Também eu fui vitima de violência doméstica em todos os sentidos, até ao dia que ia morrendo.
É humilhante, dizem-nos que somos umas inúteis, feias, horríveis, que nunca ninguém vai querer olhar. E nós acreditamos, a nossa auto-estima deixa de existir, agradecemos por tudo o que temos. Afinal queixamo-nos do quê? Temos uma família, uma boa casa, carro, comida, roupa, e vergonha que os outros saibam que somos vitimas de violência. E o resto esquecemos.

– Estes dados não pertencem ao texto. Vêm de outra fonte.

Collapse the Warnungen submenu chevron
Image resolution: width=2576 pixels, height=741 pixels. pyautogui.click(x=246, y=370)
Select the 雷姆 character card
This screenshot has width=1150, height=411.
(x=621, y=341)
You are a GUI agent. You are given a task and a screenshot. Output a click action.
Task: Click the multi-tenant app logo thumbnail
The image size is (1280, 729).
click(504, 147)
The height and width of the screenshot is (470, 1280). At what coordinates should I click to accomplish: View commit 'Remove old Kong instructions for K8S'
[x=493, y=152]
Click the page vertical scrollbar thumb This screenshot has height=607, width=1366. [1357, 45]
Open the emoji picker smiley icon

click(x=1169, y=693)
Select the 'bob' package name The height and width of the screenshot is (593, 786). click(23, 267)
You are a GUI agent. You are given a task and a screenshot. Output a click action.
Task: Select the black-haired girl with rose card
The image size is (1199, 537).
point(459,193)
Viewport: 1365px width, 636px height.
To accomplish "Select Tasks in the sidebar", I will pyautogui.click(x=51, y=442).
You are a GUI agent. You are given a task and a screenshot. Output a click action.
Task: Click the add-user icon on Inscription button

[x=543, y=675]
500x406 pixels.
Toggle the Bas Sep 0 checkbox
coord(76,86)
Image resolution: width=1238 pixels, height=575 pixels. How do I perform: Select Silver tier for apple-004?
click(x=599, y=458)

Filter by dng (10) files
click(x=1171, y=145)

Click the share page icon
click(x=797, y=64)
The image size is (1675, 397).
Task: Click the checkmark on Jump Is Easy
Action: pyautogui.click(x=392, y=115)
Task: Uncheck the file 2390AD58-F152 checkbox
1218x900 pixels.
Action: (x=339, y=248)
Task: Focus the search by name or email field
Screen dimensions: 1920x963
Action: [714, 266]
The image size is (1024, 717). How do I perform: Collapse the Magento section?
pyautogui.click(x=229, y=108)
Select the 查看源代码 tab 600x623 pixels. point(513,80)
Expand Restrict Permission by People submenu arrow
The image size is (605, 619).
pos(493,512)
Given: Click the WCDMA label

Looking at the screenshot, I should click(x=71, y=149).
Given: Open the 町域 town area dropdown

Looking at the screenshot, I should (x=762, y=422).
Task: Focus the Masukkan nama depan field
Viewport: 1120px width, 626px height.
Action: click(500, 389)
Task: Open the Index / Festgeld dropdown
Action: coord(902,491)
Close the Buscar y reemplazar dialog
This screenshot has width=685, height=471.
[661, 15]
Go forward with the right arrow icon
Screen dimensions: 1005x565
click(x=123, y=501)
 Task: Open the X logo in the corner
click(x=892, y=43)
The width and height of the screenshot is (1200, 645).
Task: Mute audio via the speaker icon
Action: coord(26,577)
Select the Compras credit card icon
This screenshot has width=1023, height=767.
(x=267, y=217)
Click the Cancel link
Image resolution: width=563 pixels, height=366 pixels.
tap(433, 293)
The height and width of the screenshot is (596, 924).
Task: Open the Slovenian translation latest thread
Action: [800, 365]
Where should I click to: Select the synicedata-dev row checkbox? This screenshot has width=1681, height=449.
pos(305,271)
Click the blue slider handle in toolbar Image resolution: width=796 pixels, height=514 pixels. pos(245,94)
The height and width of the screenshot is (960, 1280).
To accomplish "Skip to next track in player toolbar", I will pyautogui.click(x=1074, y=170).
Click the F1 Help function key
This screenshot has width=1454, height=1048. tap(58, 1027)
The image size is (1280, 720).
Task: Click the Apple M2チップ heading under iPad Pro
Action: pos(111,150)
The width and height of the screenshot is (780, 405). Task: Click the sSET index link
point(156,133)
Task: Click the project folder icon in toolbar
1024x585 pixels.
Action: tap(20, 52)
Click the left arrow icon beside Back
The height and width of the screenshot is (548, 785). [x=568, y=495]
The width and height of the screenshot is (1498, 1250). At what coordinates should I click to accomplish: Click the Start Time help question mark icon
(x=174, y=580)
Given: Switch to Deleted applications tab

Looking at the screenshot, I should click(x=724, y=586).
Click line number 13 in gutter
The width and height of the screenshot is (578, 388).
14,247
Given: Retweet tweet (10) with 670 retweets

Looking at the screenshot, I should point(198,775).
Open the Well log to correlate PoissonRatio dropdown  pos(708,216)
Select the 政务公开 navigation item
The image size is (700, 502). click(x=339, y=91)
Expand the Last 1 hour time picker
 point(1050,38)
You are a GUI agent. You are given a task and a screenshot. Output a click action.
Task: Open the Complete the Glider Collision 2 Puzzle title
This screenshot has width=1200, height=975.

A coragem de fugir só veio porque Deus colocou alguém no meu caminho que me deu a mão. Senão provavelmente já estava noutro sítio e os meus filhos órfãos de mãe.
Tens que ser muito forte!

Adriana disse...

Anónimo, ainda bem que gostou das minhas palavras. A violência doméstica, seja ela qual for, é daquelas coisas que pensamos sempre que nunca nos acontecerão. Afinal, quando é que o amor passa a violência? Quando é que se perdem as promessas, os beijos, as mãos dadas e os abraços? Os filhos são o melhor de tudo. São o tudo. E ainda hoje penso, como um homem tão mau me deu a melhor coisa que eu, um dia, poderia ter?
Beijos, força e acima de tudo os meus parabéns por ter conseguido seguir a sua vida.